Do not forget to update pathes of the libs in [CMakeLists.txt](CMakeLists.txt) (e.g., set TENSORFLOW variable) if you modified installation pathes.

The project uses deep learning model MobeleNetV3-segm from an open source [repo](https://github.com/OniroAI/Semantic-segmentation-with-MobileNetV3).
It was retrained for 256x256 px input resolution, and extra data was utilized for training.

#### v4l2loopback

Virtual video devices Linux kernel module is required to enable the program video output to be accessible from other programs.

Some Linux distros have it already preinstalled, or one can install it by following [documentation](https://github.com/umlaeute/v4l2loopback).

It is available via apt for Ubuntu:

```
sudo apt-get install -y v4l2loopback-dkms
```

## How to build

```
mkdir build
cd build
cmake ..
make -j$(nproc)
```

## How to run

For test purposes, a test video is provided in `data/test.mp4`. The video is a random video from [vimeo](https://vimeo.com/14802778) with several speaking people in front of a camera, and it is licenced under CC Attribution license.

Before running the program, you have to create a virtual webcam with v4l2loopback for virtual system device output (you may skip the step if a debug visualization is required only):

```
sudo modprobe v4l2loopback devices=1 max_buffers=2 exclusive_caps=1 card_label="PersonMaskCam"
```

Note a video device name it creates, like `/dev/videoX`. You may use the camera as input device for video calls apps.

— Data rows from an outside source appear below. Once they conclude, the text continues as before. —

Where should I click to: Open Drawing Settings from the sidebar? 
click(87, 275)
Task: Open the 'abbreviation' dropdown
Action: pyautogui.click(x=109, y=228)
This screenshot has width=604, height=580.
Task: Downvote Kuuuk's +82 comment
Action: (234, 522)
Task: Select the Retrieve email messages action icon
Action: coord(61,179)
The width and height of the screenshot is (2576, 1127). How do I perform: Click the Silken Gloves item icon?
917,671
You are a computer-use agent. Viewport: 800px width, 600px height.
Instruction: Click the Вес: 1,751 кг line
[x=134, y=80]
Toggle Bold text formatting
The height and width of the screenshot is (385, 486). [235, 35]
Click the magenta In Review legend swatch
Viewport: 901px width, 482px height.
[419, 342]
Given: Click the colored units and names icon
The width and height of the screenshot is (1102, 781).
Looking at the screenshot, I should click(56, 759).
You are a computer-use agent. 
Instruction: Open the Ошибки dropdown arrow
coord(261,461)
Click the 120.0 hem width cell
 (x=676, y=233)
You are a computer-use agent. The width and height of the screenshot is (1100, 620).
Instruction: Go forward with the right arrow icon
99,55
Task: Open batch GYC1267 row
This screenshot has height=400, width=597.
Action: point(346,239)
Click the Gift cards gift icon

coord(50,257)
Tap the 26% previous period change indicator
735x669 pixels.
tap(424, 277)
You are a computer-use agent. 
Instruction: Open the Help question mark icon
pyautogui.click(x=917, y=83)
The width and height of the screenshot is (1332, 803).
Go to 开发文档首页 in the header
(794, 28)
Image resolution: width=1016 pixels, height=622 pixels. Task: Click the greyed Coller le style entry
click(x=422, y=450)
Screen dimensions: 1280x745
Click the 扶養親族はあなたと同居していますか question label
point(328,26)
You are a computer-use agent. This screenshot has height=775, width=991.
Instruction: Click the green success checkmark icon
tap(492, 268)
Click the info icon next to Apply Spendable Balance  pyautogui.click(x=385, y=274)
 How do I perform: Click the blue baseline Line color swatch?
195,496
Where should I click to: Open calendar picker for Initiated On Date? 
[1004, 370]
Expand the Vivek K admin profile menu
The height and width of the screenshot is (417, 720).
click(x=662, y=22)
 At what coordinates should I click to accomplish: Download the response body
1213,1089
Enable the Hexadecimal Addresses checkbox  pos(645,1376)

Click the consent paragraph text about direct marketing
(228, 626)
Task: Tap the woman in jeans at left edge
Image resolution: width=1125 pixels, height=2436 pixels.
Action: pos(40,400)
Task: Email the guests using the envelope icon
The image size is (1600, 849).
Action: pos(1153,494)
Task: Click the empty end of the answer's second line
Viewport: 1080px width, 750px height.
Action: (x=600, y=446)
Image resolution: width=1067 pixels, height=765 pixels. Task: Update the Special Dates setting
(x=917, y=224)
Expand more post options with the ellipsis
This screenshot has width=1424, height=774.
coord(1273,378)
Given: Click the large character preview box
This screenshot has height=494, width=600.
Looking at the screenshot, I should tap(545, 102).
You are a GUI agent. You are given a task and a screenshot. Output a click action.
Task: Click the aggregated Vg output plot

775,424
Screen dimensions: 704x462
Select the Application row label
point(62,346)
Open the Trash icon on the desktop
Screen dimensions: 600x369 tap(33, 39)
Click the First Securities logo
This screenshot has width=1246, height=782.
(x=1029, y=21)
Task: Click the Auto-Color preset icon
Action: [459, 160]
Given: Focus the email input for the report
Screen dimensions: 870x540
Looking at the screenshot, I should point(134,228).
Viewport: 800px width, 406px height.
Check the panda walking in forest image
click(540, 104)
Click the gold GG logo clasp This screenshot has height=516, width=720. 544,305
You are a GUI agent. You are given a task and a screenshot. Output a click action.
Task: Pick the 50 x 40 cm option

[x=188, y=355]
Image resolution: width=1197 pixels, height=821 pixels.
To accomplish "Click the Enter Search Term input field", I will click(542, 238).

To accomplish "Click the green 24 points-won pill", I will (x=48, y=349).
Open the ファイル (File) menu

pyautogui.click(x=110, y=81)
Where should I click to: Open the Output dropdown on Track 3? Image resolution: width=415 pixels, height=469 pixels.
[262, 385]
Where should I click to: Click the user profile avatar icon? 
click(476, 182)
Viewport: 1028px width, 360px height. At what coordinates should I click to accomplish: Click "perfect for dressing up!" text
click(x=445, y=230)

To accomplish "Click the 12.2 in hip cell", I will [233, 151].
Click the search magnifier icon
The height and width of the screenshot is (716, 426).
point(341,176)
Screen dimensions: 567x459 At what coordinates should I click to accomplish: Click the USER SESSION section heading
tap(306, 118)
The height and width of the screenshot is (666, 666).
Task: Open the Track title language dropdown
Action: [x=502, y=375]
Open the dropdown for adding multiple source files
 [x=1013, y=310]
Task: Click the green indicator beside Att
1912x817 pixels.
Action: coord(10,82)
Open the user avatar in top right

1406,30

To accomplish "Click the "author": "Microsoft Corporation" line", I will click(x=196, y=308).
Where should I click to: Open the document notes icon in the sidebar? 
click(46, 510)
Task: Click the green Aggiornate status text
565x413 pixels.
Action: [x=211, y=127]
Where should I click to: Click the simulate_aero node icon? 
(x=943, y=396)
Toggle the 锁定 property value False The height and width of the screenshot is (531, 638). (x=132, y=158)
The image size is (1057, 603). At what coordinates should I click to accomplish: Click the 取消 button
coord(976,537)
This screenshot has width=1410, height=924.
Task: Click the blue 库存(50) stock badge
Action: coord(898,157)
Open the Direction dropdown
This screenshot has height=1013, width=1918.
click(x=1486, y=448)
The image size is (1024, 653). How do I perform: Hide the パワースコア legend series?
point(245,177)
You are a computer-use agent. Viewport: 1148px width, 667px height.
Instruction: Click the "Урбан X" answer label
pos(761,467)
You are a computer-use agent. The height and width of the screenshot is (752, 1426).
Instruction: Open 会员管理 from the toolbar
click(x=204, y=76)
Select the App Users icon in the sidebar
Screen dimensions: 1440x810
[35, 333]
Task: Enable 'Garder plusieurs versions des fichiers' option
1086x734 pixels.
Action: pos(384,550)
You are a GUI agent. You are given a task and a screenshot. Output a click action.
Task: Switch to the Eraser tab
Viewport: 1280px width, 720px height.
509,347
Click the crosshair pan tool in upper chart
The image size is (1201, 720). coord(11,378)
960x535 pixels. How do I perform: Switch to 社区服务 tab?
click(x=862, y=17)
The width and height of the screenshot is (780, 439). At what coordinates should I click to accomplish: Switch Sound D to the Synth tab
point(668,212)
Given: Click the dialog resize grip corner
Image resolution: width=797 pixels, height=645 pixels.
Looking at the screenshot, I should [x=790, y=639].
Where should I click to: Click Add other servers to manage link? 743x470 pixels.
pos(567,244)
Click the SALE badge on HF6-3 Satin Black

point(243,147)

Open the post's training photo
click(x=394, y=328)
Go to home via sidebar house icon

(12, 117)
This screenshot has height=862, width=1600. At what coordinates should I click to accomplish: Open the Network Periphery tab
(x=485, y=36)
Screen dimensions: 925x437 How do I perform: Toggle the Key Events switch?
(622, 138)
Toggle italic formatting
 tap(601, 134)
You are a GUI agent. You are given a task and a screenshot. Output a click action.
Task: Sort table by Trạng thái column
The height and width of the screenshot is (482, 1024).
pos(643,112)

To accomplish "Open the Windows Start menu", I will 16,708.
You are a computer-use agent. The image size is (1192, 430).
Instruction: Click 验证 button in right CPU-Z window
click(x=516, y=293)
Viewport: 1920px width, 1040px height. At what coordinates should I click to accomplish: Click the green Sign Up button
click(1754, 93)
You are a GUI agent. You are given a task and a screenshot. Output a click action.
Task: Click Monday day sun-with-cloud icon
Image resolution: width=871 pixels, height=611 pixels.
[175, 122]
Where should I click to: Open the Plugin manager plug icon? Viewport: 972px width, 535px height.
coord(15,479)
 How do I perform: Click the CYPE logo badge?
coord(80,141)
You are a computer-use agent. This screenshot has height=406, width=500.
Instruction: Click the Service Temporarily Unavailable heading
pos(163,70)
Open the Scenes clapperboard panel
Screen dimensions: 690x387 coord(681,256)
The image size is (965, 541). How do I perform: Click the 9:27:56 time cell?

Keep in mind, that in case you'd like to use different video resolution, you may have to restart the virtual video device.

To test it on a video file, just run
```
cd build
./person_mask -i ../data/test.mp4 -d
```

It will enable a debug visualization and run the program with a video file `../data/test.mp4` as input. Press ESC utton to stop the program.

You can redirect the output to a v4l2loopback virtual device by adding `-o /dev/videoX`, where /dev/videoX - a device created during the virtual video devices kernel module initialization.

## All args
```
-i, --input arg input camera or path to input video file. (default:
/dev/video0)
-o, --output arg Output virtual camera device, like /dev/video1, do not
provide the parameter to skip the results outputting to
virtual video device.
-d, --debug Draw a debug visualization with OpenCV. It also prints out
frame processing time into stdout.
-h, --help Print help
```

## Project structure

The main loop is defined in [src/main.cpp](src/main.cpp) file. It parses user input, initializes input virtual camera (frame grabbing from a video file or a webcam), applies predictor to the grabbed images and draws the results visualization.

The virtual camera [src/camera.cpp](src/camera.cpp) grab frames and put them into custom Buffer (see [include/buffer.h](include/buffer.h)).

Frames from the frame buffer are processed with a predictor [src/predictor.cpp](src/predictor.cpp), which run a TFLite model and all necessary image and predicted mask processings. The model parameters (like the path to the model weights, segmentation threshold and a number of used CPU cores) could be adjusted in the [src/predictor.cpp](src/predictor.cpp) file.

To output results as a system virtual camera, a video v4l2-loopback video writer is created with a function from [src/video_writer.cpp](src/video_writer.cpp).

## Performance

It is able to run at ~50 fps at half of CPU cores and ~30 fps in single core mode on an Intel i5-8250U.